Reverend Fred Phelps died on Mar. 19 at the age of 84. His daughter Shirley Phelps-Roper confirmed the news to the Topeka Capital-Journal. According to reports, Phelps was being treated for an unknown heath problem at Shaynee County facility.
Phelps was known for running the extremely controversial Westboro Baptist Church in Topeka, Kansas. The church, which is not affiliated with an official Baptist church, was criticized for attacking celebrities, picketing funerals of soldiers and voicing their harsh stance on anti-gay sentiments.
"I can tell you that Fred Phelps is having some health problems," spokesman Steve Drain said in a statement. "He's an old man, and old people get health problems."

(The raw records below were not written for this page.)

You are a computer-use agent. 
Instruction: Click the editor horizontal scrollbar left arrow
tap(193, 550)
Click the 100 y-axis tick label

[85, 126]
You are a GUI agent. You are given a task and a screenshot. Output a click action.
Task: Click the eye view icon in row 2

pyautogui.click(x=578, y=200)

Phelps' daughter refused to reveal when or if a funeral would be held for the church founder. There have been reports that people would protest Phelps' funeral. Several members of the family refused to talk to members of the media but Phelps' granddaughter, Megan Phelps, tweeted about the loss of the church leader. Megan and her sister left the church in 2012.
One way or another, he's at peace," she wrote. "There's only heaven or peaceful nothingness. That's what I think. RIP, Gramps. I love you forever."

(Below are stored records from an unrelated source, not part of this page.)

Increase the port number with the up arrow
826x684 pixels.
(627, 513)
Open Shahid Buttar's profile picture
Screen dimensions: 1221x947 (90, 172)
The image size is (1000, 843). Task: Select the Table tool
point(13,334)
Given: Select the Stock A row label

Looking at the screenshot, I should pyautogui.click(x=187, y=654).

According to reports, a large majority of the church's followers were extended family members of Phelps and some outsiders who believed in his rigid stance that God was vengeful and would destroy a nation of sinners. The group first began making headlines back in the 1990s for its harsh views on homosexuality. Often times protesters would camp on street corners and outside funerals with signs that read "God Hates F***."
The church was really attacked back in 1998 after picketers protested the funeral of Matthew Shepard, a college student who was reportedly tied to a fence and left to die in Wyoming. Reports claim that Shepard was tortured and killed because he was gay.

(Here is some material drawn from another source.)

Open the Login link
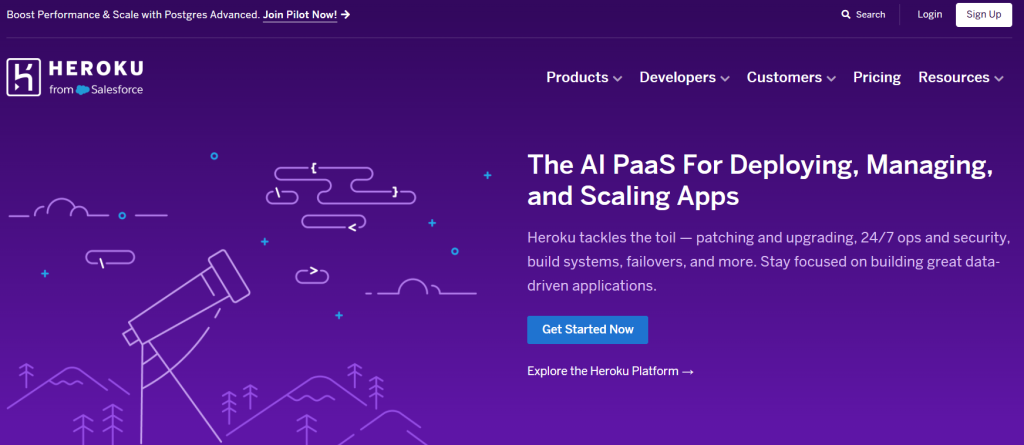The width and height of the screenshot is (1024, 445). [929, 14]
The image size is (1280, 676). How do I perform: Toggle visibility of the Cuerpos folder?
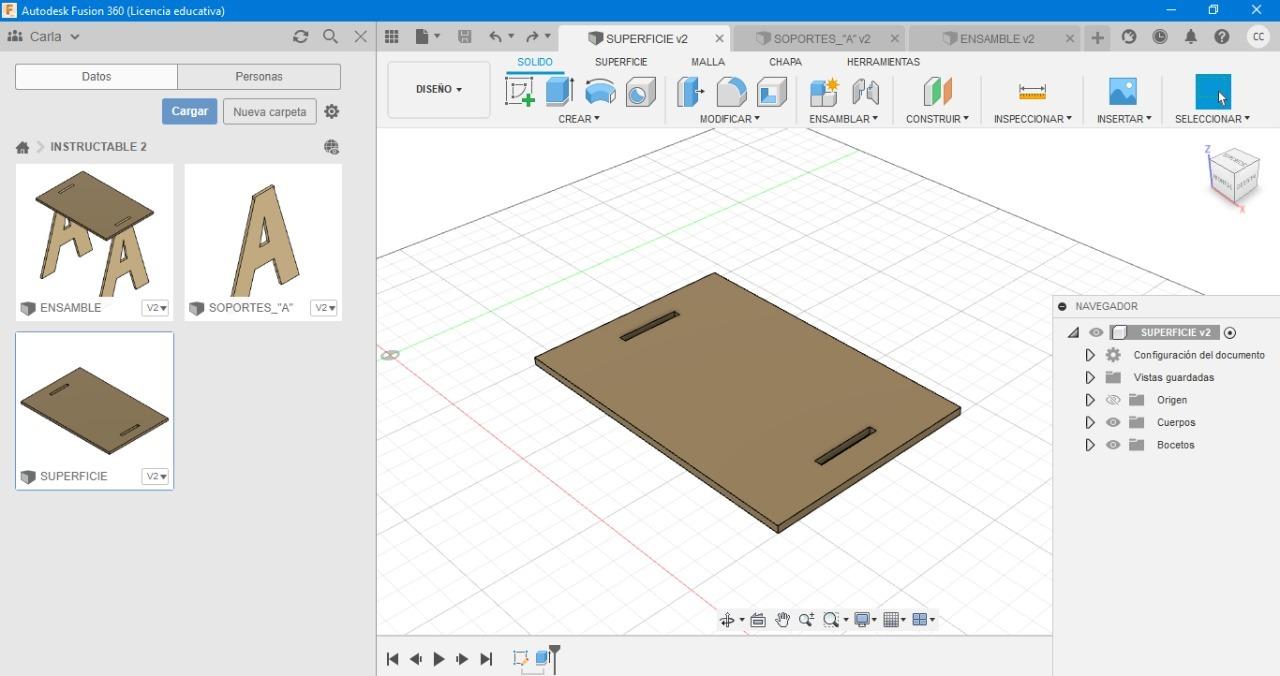pyautogui.click(x=1113, y=423)
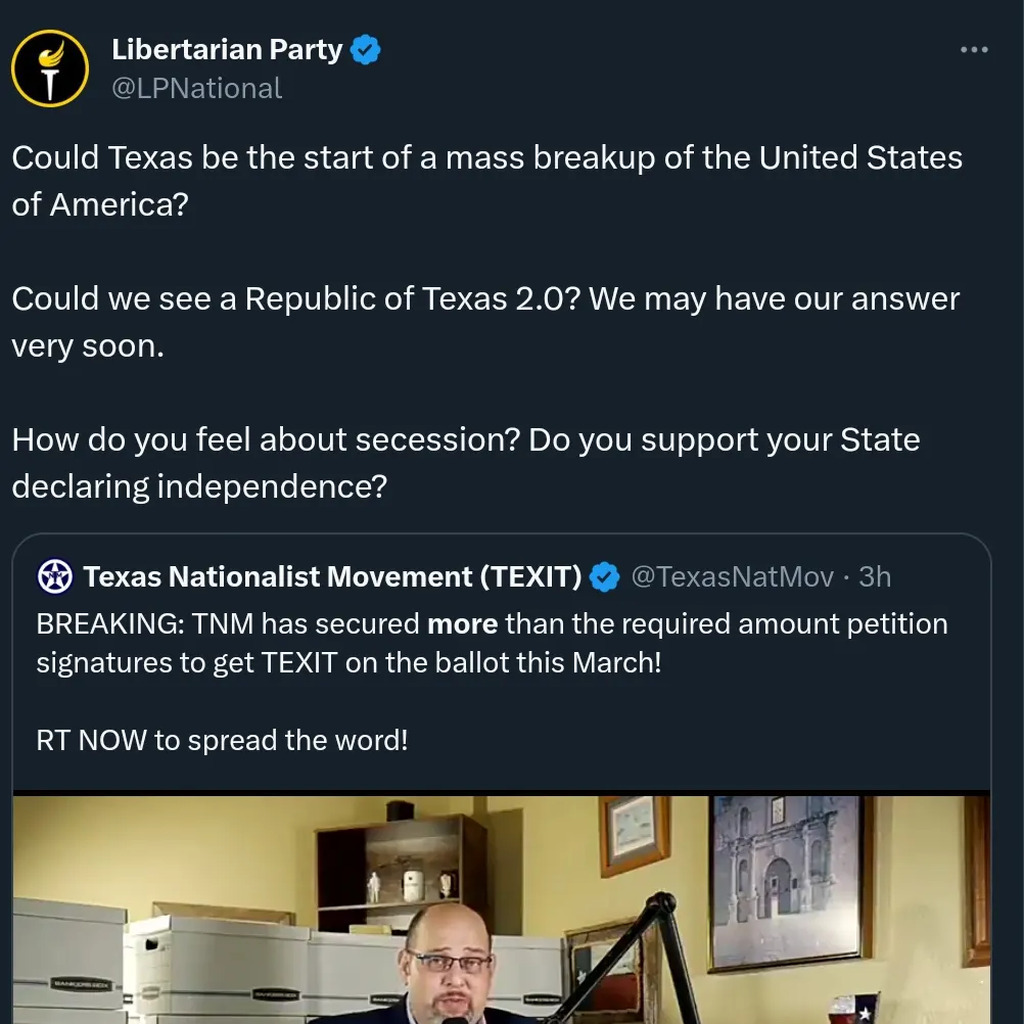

Some other funerals Westboro protested included children's TV show host Fred Rogers, Frank Sinatra, Sen. Barry Goldwater, Coretta Scott King and the miners who died in the 2006 Sago Mine disaster in West Virginia. In the 2000s, they began to picket funerals of soldiers claiming that God was killing soldiers in Iraq and Afghanistan "to punish the country for its tolerance of gays," the Washington Post writes.